Unable to create resources for an environment

[snorrea]

Run terragrunt run-all apply from the environments/dev folder.

Expected: Both resources are deployed to the dev subscription.

Actual: Second apply step deletes resource group before attempting to create storage account, failing the job.

[alxy]

So I personally use run-all very rarely If ever. Does it Work if you Run regular applys first in the resource group module and then in the storage account?

If you are in an automation emvironment I would rather use this to run terragrunt in correct order in Different directories

[snorrea]

It gives the same result if I apply them individually. The resource group is created okay, even the plan for the storage account is correct (given that it uses a mock output). However, on the apply step, it decides to delete the resource group. This is quite mysterious to me; it's as if the outputs of the first steps are not known to the second.
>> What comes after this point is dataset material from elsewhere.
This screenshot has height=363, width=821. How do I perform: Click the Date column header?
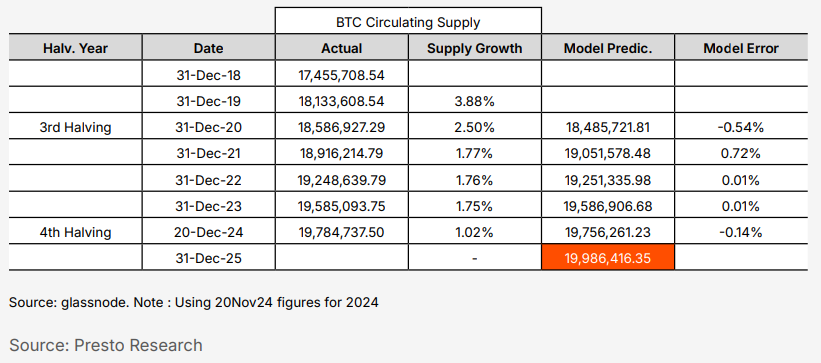point(208,48)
I had hoped the dependencies would be enough to build the "deployment graph" and handle it nicely; having to "hardcode" the run order in the CI/CD we'll be setting up.

[alxy]

I see the problem: https://github.com/snorrea/terragrunt-azure-dependency/blob/e85e292ea87dfaa6984613ee2a4249f5360e2d68/environments/dev/terragrunt.hcl#L13

This means your state file will be the same for both modules. You need two different state keys for the two modules. Common practice is to use a helper method that returns the relative directory path for this. Can send some code tomorrow, bow only on my mobile...

[snorrea]

That does make sense the more I think about it, particularly once this grows beyond the toy example I have here. I'll check it tomorrow; cheers! Will let you know how it goes. Let me know if you see something else that strikes you as odd.

[alxy]

Here is by the way a good example how the backend/state can be set up: https://github.com/gruntwork-io/terragrunt-infrastructure-live-example/blob/ad8f30f23442247ad9a3ff85be000c7f10701535/terragrunt.hcl#L43

[snorrea]

Thanks, setting a different state for each module actually solved it! Now it works as it should. Cheers!
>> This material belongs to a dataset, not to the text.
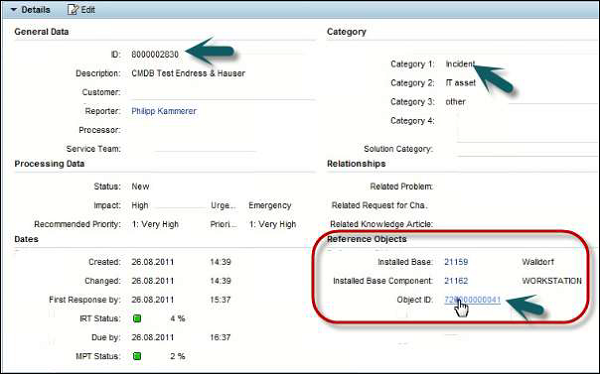Click the Category 1 Incident value
Screen dimensions: 600x374
[460, 64]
Have you had any success setting up TerraGrunt in Azure DevOps Pipelines?

[alxy]

Yes, we are running multiple large scale projects with this setup on ADO.

[snorrea]

If you wouldn't mind, I added the pipeline I tried to get working to the repo, which is the result of several iterations. With this setup, the backend initialisation is pending for a very long without resolving, which I take is the symptom of an issue. I reckon it's tied to using the AzureCLI task. I'm trying to force it to authenticate for the service connection I've configured (pulling its credentials from the variable group), but it's apparently not working; not setting the environment variables like I do yields only an error that I am trying to authenticate the AzureCLI as a service connection instead of a user.

[alxy]

I'm sure you will manage it. Debugging pipelines is pain sometimes, but you get better at it. I cannot tell what is wrong from just looking at the YAML, but I guess you are moving in the right direction :) Consider that your service principal of the service connection needs access to both, the backend (an Azure storage account) and the real Azure subscription. You might even try this out locally by setting the environment variables and see if the service principal works correctly.

/edit Ok, one thing I do see. You are missing an addSpnToEnvironment: true on your AzureCLI task. Only this will make the environment variables available, otherwise variables will be empty. Also note that the name of the variables is fixed and you cannot chose it.